LONDON: A series of safe havens, which will offer refuge to teenagers threatened by bullies and to other potential victims of crime, will help to prevent a repeat of the London riots, the opposition Labour party spokeswoman on the Olympics, Tessa Jowell, says.

In a move designed to outflank the prime minister, David Cameron, over the creation of his “big society”, Jowell will declare at rallies across London on Saturday that the safe havens will transform the fight against crime in the British capital.

Jowell has donated £100,000 — half the compensation she received from News International over the hacking of her phone — to the grassroots London Citizens’ CitySafe campaign.

The organisation, which has persuaded 300 businesses to take part, is reviving the ancient Olympic tradition of a truce 50 days before the games to establish 50 city “safe zones” in 19 London boroughs.

These will be made up of a total of 300 smaller “safe havens”, usually a high street shop with a CitySafe sign that alerts teenagers or other potential victims of crime that they can seek refuge.

Jowell, who spent six days last year training as a London Citizens volunteer, says the initiative is aimed particularly at teenagers who are menaced by gang members on buses and if they stray out of their area. They would slip into a shop or library, designated as a safe haven, where the shopkeeper would decide whether to accompany the teenager home or to call the police.
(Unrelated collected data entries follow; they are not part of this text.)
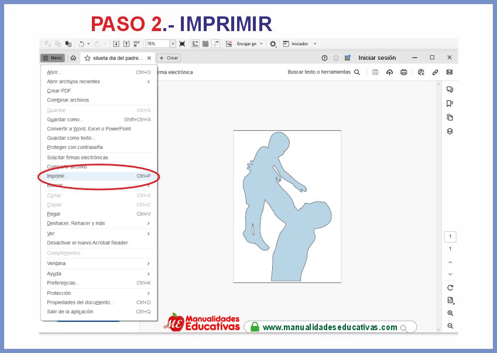Open the comments panel icon
Viewport: 497px width, 353px height.
tap(450, 90)
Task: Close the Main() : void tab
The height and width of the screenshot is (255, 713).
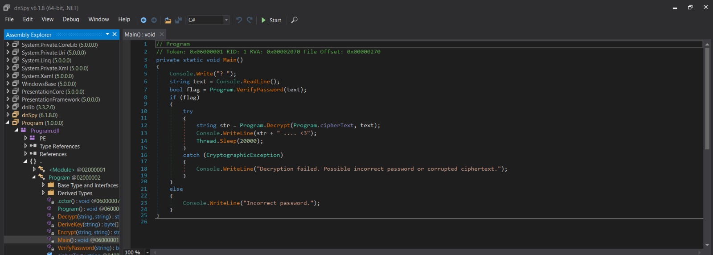Action: (x=162, y=34)
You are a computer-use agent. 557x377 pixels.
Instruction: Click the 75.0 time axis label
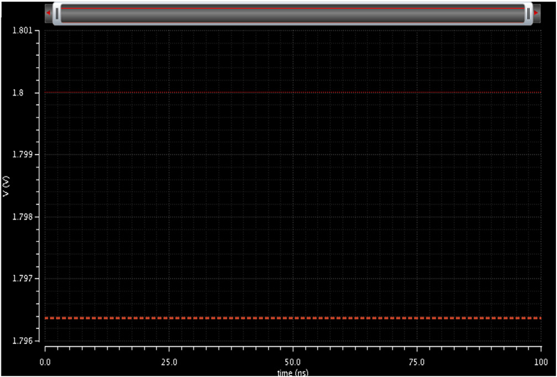click(x=417, y=363)
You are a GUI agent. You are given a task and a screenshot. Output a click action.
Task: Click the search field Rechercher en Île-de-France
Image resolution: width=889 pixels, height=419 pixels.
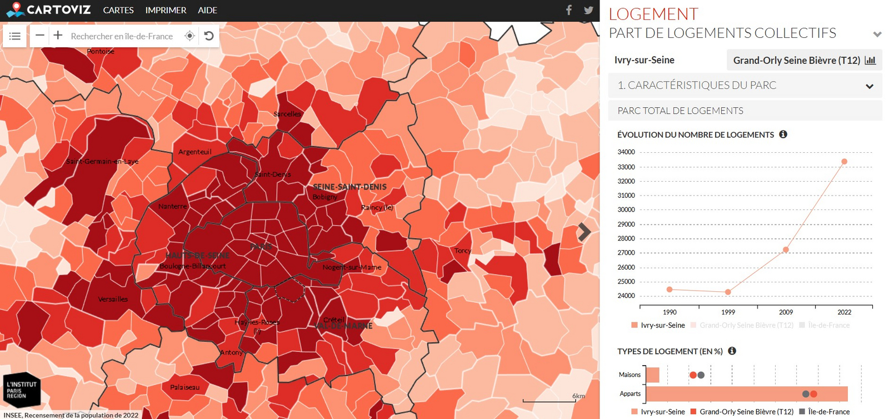(122, 36)

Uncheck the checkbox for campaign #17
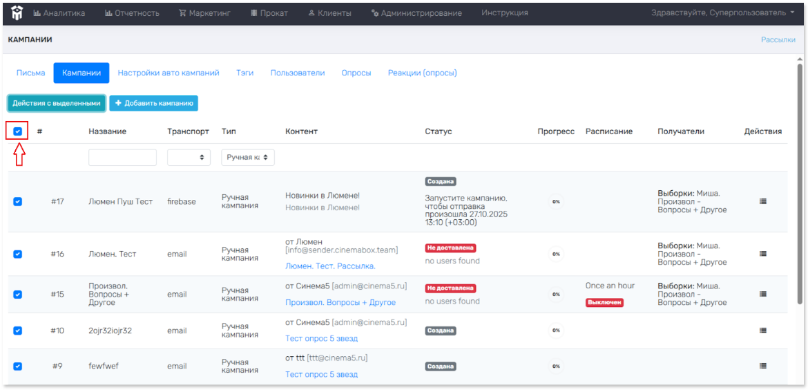(18, 201)
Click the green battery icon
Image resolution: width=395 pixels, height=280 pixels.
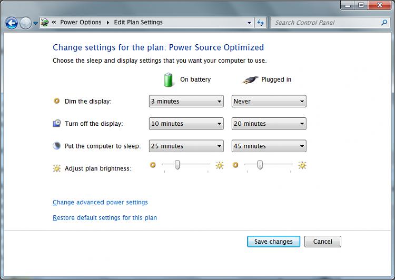pos(169,79)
“Many young people would find it much easier to go into a shop and say ‘I don't feel very safe’ or ‘Those boys are following me’ than they would to go into a police station. It is holding out a hand to these kids and saying this is a safe place for you to come and we will keep you safe.”

But Jowell stressed that the initiative was “categorically not” designed to replace the police. Instead, the safe havens are an example of the sort of community activity that will be required as Britain struggles to recover from the downturn. Jowell said that the CitySafe initiative was infinitely more impressive than the “big society” championed by the prime minister.

“David Cameron was asking community organisations to do more while at the same time savaging their funding directly and indirectly,” she said.